TASK DIRECTIONS :: Please retype the items from the line with "Task: Point to the 階段 stairs label" up to and including the line with "Action: tap(170, 338)", keeping every character as it appears.

** start RECORDS FOR THE EXERCISE **

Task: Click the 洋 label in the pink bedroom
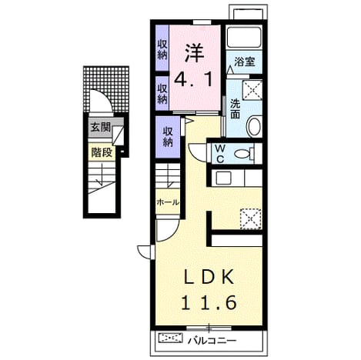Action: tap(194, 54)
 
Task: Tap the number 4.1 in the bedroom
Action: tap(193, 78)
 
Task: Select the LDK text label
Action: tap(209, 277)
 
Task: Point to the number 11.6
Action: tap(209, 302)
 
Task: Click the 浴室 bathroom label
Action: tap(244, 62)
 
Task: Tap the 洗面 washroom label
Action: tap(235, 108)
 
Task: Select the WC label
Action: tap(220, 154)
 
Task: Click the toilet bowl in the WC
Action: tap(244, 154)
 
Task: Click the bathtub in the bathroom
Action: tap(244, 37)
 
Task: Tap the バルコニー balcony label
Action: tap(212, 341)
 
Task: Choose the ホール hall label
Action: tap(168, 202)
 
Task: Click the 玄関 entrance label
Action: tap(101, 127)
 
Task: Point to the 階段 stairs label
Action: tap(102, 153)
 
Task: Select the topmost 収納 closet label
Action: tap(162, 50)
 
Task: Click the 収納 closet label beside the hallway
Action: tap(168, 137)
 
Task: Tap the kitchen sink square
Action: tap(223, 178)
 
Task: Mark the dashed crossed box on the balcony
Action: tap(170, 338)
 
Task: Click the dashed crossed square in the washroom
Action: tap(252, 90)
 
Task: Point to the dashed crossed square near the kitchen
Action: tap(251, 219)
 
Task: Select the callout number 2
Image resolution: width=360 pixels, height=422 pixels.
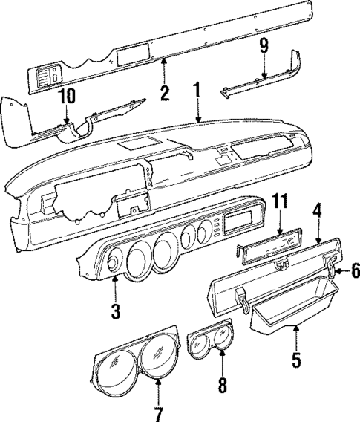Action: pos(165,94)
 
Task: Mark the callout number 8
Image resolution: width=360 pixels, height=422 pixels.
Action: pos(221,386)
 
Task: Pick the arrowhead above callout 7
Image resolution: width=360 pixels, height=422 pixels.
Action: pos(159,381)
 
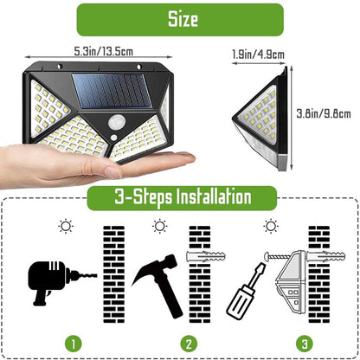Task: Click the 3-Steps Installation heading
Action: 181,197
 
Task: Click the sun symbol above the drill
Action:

** end RECORDS FOR THE EXERCISE **

TASK ANSWER ::
Task: Point to the 階段 stairs label
Action: tap(102, 153)
 
Task: Select the topmost 収納 closet label
Action: tap(162, 50)
 
Task: Click the 収納 closet label beside the hallway
Action: tap(168, 137)
 
Task: Tap the kitchen sink square
Action: tap(223, 178)
 
Task: Mark the dashed crossed box on the balcony
Action: tap(170, 338)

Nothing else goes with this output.